The mission of helping these women is a true display of the powerful impact in doing good. See our below interview with Thadani, a woman we are beyond honored to spotlight this August. Enjoy!

Interview

POPLINEN (P): Where are you from?

Amrita Thadani (A): I was born in India. I moved to the United States after high school to become a student at Parsons, The New School in NYC. I wanted to pursue a career in fashion. 

(P): Have you always had a career in fashion?

(A): I have always worked in fashion. I started by assisting photographers, and eventually worked my way up to being a Fashion Stylist for both the film and advertising industries. After studying at Parsons, I moved to Los Angeles and spent a couple of years being a mom. I was also figuring out what role I wanted to play next in fashion.

(P): What is the story behind NEOCOCO? How, and why did you start it? 

(A): NEOCOCO started as a resettlement program for women refugees. We served a small group of women who enrolled in the program.
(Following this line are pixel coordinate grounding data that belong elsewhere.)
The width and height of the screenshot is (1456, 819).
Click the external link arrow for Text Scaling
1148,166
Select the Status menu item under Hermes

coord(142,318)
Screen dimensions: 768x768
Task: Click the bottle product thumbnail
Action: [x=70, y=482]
Early on, we knew that getting everyone from different backgrounds and cultures to communicate would be a challenge, so we used hand embroidery as a therapeutic tool to establish healthy communication and regard for one another.

We learned that seeking asylum and being in a safe country is not the end of all challenges. In fact, refugee families are constantly swimming against the current for years, even after seeking asylum. We wanted to create a model that would make displaced women financially independent––that's how NEOCOCO started.

(P): Could you tell us more about the refugee women you work with? How did you establish these relationships? 

(A): Our team is extremely diverse. We have women from Syria, Iraq, Guatemala, Mexico, and Congo. They have all escaped war or persecution for standing up for human rights, their identities as LGBT, and their political activism. We are introduced to them through the organizations mentioned above. We work with them in small groups and in-person visits, and assist them beyond just jobs. Our workshops help women break out of isolation and they learn they are not alone in their experience of feeling alone in their bodies and minds. 

(P): What's your vision for NEOCOCO'S future? 

(A):  So much has changed in the last five months. As a mission first company, we want to continue partnering with organizations and creating more opportunities for displaced women. We look forward to stronger collaborations with organizations outside the US and serving communities that need us most. We want our work to have a positive global impact on women and communities–– encouraging women to be financially independent. 

(P): What are some words of wisdom you would you give to other BIPOC individuals wanting to start their own business or new career? 

(A): If you have an idea, you are ready to start building a business model. It's all about taking the next step. Just do it!